** Task **
Repeat the entries without change, omitting the pictures.

** Records provided **
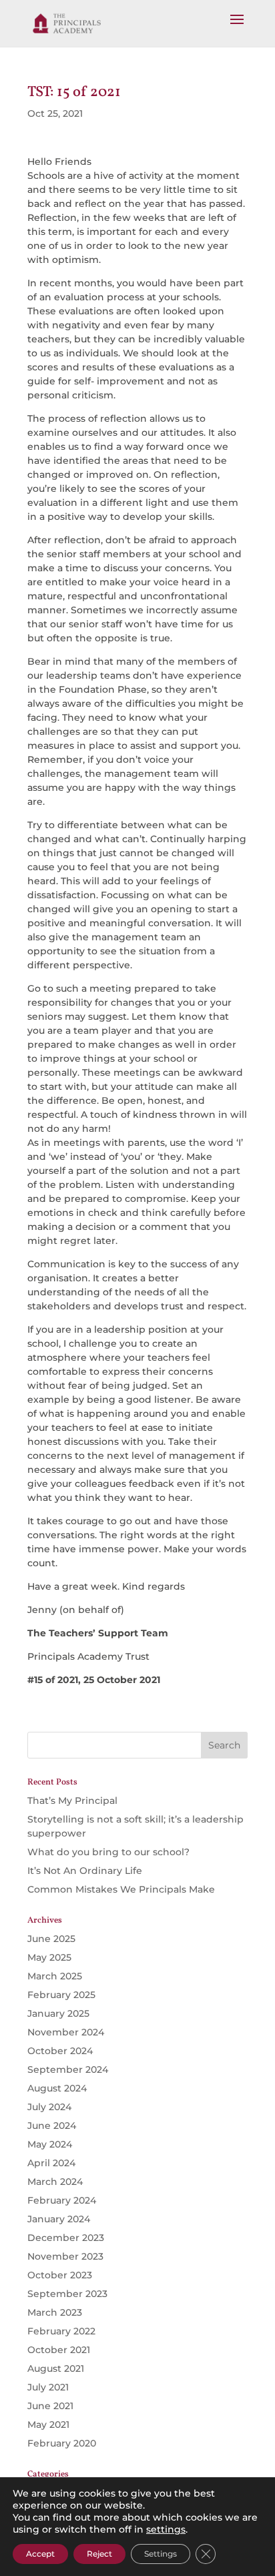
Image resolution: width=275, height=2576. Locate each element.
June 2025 (51, 1939)
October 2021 (58, 2350)
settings (166, 2529)
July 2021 (48, 2387)
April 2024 (51, 2163)
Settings (160, 2554)
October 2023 (59, 2275)
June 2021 (50, 2406)
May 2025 (49, 1957)
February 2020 (61, 2443)
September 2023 (67, 2294)
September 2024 (67, 2069)
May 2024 (49, 2144)
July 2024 (49, 2107)
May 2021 (48, 2425)
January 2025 (58, 2013)
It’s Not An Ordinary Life (84, 1871)
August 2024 (57, 2088)
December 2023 (65, 2238)
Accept (40, 2554)
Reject (99, 2554)
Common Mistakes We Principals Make (121, 1889)
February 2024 (61, 2200)
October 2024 (60, 2051)
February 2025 (61, 1995)
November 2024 (65, 2032)
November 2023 (65, 2256)
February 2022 (61, 2331)
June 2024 (51, 2126)
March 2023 (54, 2312)
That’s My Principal (72, 1801)
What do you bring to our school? (109, 1852)
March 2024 (55, 2182)
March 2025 (54, 1976)
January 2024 (58, 2219)
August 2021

** Solution **
Image resolution: width=275, height=2576. Locate each element.
June 2025 (51, 1939)
October 2021 (58, 2350)
settings (166, 2529)
July 2021 (48, 2387)
April 2024 (51, 2163)
Settings (160, 2554)
October 2023 (59, 2275)
June 2021 (50, 2406)
May 2025 (49, 1957)
February 2020 (61, 2443)
September 2023 (67, 2294)
September 2024 (67, 2069)
May 2024 (49, 2144)
July 2024 (49, 2107)
May 2021 (48, 2425)
January 2025 (58, 2013)
It’s Not An Ordinary Life (84, 1871)
August 2024 (57, 2088)
December 2023 (65, 2238)
Accept (40, 2554)
Reject (99, 2554)
Common Mistakes We Principals Make (121, 1889)
February 2024 (61, 2200)
October 2024 (60, 2051)
February 2025 (61, 1995)
November 2024 (65, 2032)
November 2023 (65, 2256)
February 2022 (61, 2331)
June 2024 (51, 2126)
March 2023 (54, 2312)
That’s My Principal (72, 1801)
What do you bring to our school? (109, 1852)
March 2024 (55, 2182)
March 2025 (54, 1976)
January 2024 (58, 2219)
August 2021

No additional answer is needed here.